Tal vez no sea prudente comparar épocas, pero ante ciertos hechos de «raterismo» del presente que antaño eran impensados, uno tiende a preguntarse si estamos descendiendo de la ansiada montaña del civismo y los valores.
Se supone que la sociedad tenga menos vicios o malas costumbres mientras más avance el almanaque. Se sobreentiende, también, que los acontecimientos vergonzosos deben disminuir en la medida en que sembremos aulas, conocimiento y cultura.
Sin embargo, algunos casos de la cotidianidad asombran y contradicen la «teoría». No me cabe en la cabeza, por ejemplo, que alguien se pueda llevar para su casa un cactus naciente metiendo una contorsionada mano a través de una reja ajena; o que una persona se robe el mismísimo latón de la basura de un hogar —con basura incluida— una noche cualquiera; que un sujeto sea capaz de hurtarse unos cepillos dentales dejados en un baño exterior; que un individuo o individua tome para sí una prenda íntima colgada de un cordel.
Hace poco, en un barrio nuestro, ciudadanos inescrupulosos se robaron una pequeña rueda del cesto móvil en el que los vecinos de un edificio multifamiliar arrojan los desechos. Y, días atrás, alguien raptó para siempre un aditamento «sobreviviente» de una taza sanitaria en un centro laboral.
Hay otras historias francamente tristes, vinculadas con sustracciones en parques, hospitales, vías públicas y algunos sitios insospechados. Historias que hacen meditar por encima de la actuación de los rateros, término definido en el diccionario como «ladrón que roba con habilidad y cautela cosas de poco valor».
¿Son solo estos cleptómanos baratos los que ven en su actitud algo legítimo y nada censurable? ¿Es normal o válido que una persona se aferre a la filosofía del «estaba mal parqueado» para adueñarse de cualquier objeto? Tal vez en estas preguntas esté el meollo del problema, del que necesitamos preocuparnos sin llegar a enfoques apocalípticos.

# Registros extraídos
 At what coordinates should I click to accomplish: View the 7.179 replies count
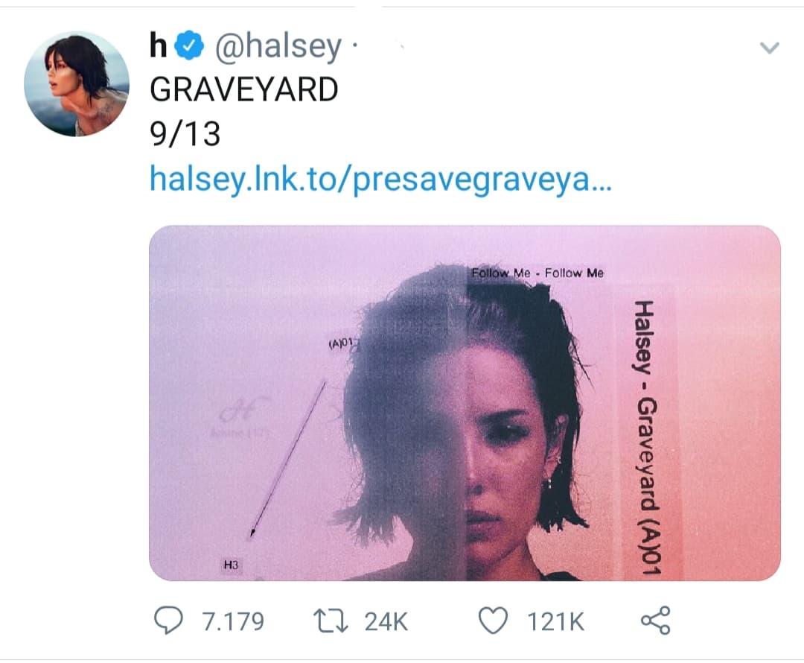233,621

---

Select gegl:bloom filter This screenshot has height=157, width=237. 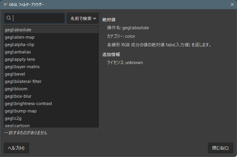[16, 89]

# Conjunto de tareas
(a) Enumera todos los objetos robados que menciona el texto sobre el raterismo.
(b) Según el texto sobre el raterismo, ¿cómo define el diccionario al ratero?
(c) Retoma el texto sobre el raterismo y continúalo a partir de su última oración.

# Resultados del ejercicio
(a) Un cactus naciente, el latón de la basura de un hogar (con basura incluida), unos cepillos dentales, una prenda íntima colgada de un cordel, una pequeña rueda del cesto móvil de los desechos y un aditamento de una taza sanitaria.

(b) Como «ladrón que roba con habilidad y cautela cosas de poco valor».

(c)
Existe una tendencia, incluso entre determinados académicos, a justificar estas apropiaciones apuntando a las dificultades económicas. «Las carencias originan antivalores», dicen.
En parte tienen razón, porque bien se sabe que no existe efecto sin causa. Mas las narraciones de nuestros padres y abuelos desmentirían esos argumentos, pues ellos nos contaban que antes, cuando ni siquiera había donde dormir, era un pecado mayor tomar un centavo tirado en el patio de un vecino; había que devolverlo con pena y solemnidad.
Más cercanas están las anécdotas —también en períodos sin bonanza— de las gallinas sueltas con sus pollitos, que cruzaban varios patios y regresaban vivitas y coleando. ¿Se repetirán alguna vez esos relatos?
Es verdad que los tiempos, como las personas, cambian. Y que acaso estas líneas parezcan anticuadas a los ojos de sujetos supuestamente modernos en una era de «lucha». Aunque lo peor sería resignarnos a aceptar en nuestros códigos de convivencia a los rateros y a las ratas.
Si no abordamos estos asuntos, si los callamos o los aplaudimos, estaríamos ayudando a desmoronar antes de tiempo la República moral con la que soñaba José Martí. Ese sueño, tan hermoso como difícil, no deberíamos abandonarlo sin al menos intentarlo.